Este escenario ha expuesto la fragilidad israelí y ha acelerado su aislamiento diplomático. La ofensiva genocida en Gaza ya no cuenta con el respaldo incondicional de sus antiguos aliados árabes. Riad y Abu Dhabi han evitado un apoyo abierto, conscientes de que la opinión pública en sus países no toleraría una complicidad evidente con Tel Aviv y menos aún en el actual escenario.

El verdadero dilema de EE.UU. es que su respaldo incondicional a Israel se ha convertido en una carga. Mientras Washington insiste en defender lo indefendible, su credibilidad se desploma. El costo de sostener a Israel se ha vuelto demasiado alto, y la pregunta ya no es si EE.UU. mantendrá su apoyo, sino hasta cuándo podrá permitirse hacerlo sin que el precio político sea insostenible. Y del mismo modo, ¿podrá sobrevivir Israel sin el apoyo occidental?

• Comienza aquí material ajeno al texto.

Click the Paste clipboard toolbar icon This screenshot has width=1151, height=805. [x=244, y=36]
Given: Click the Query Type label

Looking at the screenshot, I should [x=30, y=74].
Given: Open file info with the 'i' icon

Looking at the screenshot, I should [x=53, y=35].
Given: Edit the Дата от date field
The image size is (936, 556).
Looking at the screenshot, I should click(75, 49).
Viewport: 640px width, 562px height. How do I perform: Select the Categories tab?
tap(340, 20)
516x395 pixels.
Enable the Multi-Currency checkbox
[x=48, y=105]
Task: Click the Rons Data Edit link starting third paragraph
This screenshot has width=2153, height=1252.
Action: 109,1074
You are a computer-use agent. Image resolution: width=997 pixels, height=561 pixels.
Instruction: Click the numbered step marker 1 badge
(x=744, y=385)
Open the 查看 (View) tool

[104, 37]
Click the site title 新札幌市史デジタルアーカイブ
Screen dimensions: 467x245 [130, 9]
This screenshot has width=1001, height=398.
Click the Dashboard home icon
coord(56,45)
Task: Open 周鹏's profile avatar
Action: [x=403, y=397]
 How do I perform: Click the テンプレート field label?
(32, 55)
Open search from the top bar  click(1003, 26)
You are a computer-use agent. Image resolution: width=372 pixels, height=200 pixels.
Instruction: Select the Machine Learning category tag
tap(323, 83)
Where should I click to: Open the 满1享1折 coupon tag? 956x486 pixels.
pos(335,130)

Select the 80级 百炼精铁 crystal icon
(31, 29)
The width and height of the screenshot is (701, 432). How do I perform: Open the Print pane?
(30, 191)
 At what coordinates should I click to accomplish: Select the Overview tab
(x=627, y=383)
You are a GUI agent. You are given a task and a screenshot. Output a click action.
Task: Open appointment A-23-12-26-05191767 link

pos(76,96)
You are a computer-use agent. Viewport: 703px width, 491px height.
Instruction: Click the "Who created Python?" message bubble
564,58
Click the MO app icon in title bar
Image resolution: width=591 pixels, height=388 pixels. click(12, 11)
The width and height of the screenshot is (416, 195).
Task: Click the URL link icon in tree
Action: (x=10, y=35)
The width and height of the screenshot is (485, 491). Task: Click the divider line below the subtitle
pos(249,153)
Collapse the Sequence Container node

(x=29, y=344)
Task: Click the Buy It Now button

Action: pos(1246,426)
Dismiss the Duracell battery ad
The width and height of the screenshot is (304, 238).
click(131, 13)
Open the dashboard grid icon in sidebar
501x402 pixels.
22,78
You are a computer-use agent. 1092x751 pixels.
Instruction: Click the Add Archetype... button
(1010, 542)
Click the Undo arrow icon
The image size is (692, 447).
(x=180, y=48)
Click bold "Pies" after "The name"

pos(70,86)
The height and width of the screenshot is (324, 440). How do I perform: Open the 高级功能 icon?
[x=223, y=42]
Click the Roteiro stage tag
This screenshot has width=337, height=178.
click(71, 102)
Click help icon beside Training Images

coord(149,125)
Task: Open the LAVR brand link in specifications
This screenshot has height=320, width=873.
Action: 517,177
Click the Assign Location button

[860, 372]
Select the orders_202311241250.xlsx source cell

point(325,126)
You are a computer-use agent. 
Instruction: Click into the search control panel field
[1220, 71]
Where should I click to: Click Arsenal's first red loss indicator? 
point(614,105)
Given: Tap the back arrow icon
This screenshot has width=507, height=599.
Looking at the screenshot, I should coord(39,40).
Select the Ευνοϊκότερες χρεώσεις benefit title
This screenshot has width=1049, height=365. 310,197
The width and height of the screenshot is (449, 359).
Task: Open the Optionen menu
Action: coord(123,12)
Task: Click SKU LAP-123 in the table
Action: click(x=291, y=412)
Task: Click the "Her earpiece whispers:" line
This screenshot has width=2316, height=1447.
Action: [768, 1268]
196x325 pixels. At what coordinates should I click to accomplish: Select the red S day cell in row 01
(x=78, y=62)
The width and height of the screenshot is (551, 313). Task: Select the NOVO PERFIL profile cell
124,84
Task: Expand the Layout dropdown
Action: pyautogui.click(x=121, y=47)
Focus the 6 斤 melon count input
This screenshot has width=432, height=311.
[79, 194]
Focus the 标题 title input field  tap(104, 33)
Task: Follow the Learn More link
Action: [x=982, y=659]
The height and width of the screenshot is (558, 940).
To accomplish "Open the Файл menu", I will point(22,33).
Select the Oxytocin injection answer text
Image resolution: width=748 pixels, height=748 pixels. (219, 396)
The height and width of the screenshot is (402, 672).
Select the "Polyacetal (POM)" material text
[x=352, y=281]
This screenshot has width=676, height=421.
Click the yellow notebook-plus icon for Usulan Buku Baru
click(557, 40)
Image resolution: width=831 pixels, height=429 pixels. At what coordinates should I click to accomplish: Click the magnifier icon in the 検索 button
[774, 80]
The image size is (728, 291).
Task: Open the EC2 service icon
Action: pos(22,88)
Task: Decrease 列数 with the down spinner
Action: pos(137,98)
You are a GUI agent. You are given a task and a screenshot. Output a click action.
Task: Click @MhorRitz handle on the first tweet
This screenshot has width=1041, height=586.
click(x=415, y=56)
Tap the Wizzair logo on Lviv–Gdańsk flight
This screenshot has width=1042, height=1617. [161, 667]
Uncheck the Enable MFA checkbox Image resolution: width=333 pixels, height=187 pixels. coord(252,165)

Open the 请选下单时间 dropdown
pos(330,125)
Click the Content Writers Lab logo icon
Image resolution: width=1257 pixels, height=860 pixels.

Lo que ocurre en el mar Rojo, en ese sentido, es mucho más que un conflicto local. Es la expresión de una crisis hegemónica global. La respuesta de EE.UU. no es la de una potencia segura de su supremacía, sino la de un imperio que se aferra desesperadamente a un orden que ya no existe. Su problema no es Yemen, ni Irán, ni China o Rusia. Su problema es que el mundo ha cambiado, y ya no hay bombas suficientes para revertirlo. Aunque este ciervo herido parece que hará uso de todas las bombas que tenga a disposición.